There was probably no earthly reason why the "Poco Mas o Menos" Club of San Francisco should have ever existed, or why its five harmless, indistinctive members should not have met and dined together as ordinary individuals. Still less was there any justification for the gratuitous opinion which obtained, that it was bold, bad, and brilliant. Looking back upon it over a quarter of a century and half a globe, I confess I cannot recall a single witticism, audacity, or humorous characteristic that belonged to it. Yet there was no doubt that we were thought to be extremely critical and satirical, and I am inclined to think we honestly believed it. To take our seats on Wednesdays and Saturdays at a specially reserved table at the restaurant we patronized, to be conscious of being observed by the other guests, and of our waiter confidentially imparting our fame to strangers behind the shaken-out folds of a napkin, and of knowing that the faintest indication of merriment from our table thrilled the other guests with anticipatory smiles, was, I am firmly convinced, all that we ever did to justify our reputations. Nor, strictly speaking, were we remarkable as individuals; an assistant editor, a lawyer, a young army quartermaster, a bank clerk and a mining secretary--we could not separately challenge any special social or literary distinction.
Yet I am satisfied that the very name of our Club--a common Spanish colloquialism, literally meaning "a little more or less," and adopted in Californian slang to express an unknown quantity--was supposed to be replete with deep and convulsing humor.

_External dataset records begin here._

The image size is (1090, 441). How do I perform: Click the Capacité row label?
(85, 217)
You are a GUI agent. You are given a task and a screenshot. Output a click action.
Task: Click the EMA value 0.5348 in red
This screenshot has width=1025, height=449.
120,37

My impression is that our extravagant reputation, and, indeed, our continued existence as a Club, was due solely to the proprietor of the restaurant and two of his waiters, and that we were actually "run" by them. When the suggestion of our meeting regularly there was first broached to the proprietor--a German of slow but deep emotions--he received it with a "So" of such impressive satisfaction that it might have been the beginning of our vainglory. From that moment he became at once our patron and our devoted slave. To linger near our table once or twice during dinner with an air of respectful vacuity,--as of one who knew himself too well to be guilty of the presumption of attempting to understand our brilliancy,--to wear a certain parental pride and unconsciousness in our fame, and yet to never go further in seeming to comprehend it than to obligingly translate the name of the Club as "a leedle more and nod quide so much"--was to him sufficient happiness. That he ever experienced any business profit from the custom of the Club, or its advertisement, may be greatly doubted; on the contrary, that a few plain customers, nettled at our self-satisfaction, might have resented his favoritism seemed more probable. Equally vague, disinterested, and loyal was the attachment of the two waiters,--one an Italian, faintly reminiscent of better days and possibly superior extraction; the other a rough but kindly Western man, who might have taken this menial position from temporary stress of circumstances, yet who continued in it from sheer dominance of habit and some feebleness of will. They both vied with each other to please us.
It may have been they considered their attendance upon a reputed intellectual company less degrading than ministering to the purely animal and silent wants of the average customers. It may have been that they were attracted by our general youthfulness. Indeed, I am inclined to think that they themselves were much more distinctive and interesting than any members of the Club, and it is to introduce THEM that I venture to recall so much of its history.
A few months after our advent at the restaurant, one evening, Joe Tallant, the mining secretary, one of our liveliest members, was observed to be awkward and distrait during dinner, forgetting even to offer the usual gratuity to the Italian waiter who handed him his hat, although he stared at him with an imbecile smile. As we chanced to leave the restaurant together, I was rallying him upon his abstraction, when to my surprise he said gravely: "Look here, one of two things has got to happen: either we must change our restaurant or I'm going to resign."
"Why?"
"Well, to make matters clear, I'm obliged to tell you something that in our business we usually keep a secret. About three weeks ago I had a notice to transfer twenty feet of Gold Hill to a fellow named 'Tournelli.' Well, Tournelli happened to call for it himself, and who the devil do you suppose Tournelli was? Why our Italian waiter. I was regularly startled, and so was he. But business is business; so I passed him over the stock and said nothing--nor did he--neither there nor here. Day before yesterday he had thirty feet more transferred to him, and sold out."
"Well?" I said impatiently.
"Well," repeated Tallant indignantly. "Gold Hill's worth six hundred dollars a foot. That's eighteen thousand dollars cash.
And a man who's good enough for that much money is too good to wait upon me. Fancy a man who could pay my whole year's salary with five feet of stock slinging hash to ME. Fancy YOU tipping him with a quarter!"
"But if HE don't mind it--and prefers to continue a waiter--why should YOU care? And WE'RE not supposed to know."
"That's just it," groaned Tallant. "That's just where the sell comes in. Think how he must chuckle over us! No, sir! There's nothing aristocratic about me; but, by thunder, if I can't eat my dinner, and feel I am as good as the man who waits on me, I'll resign from the Club."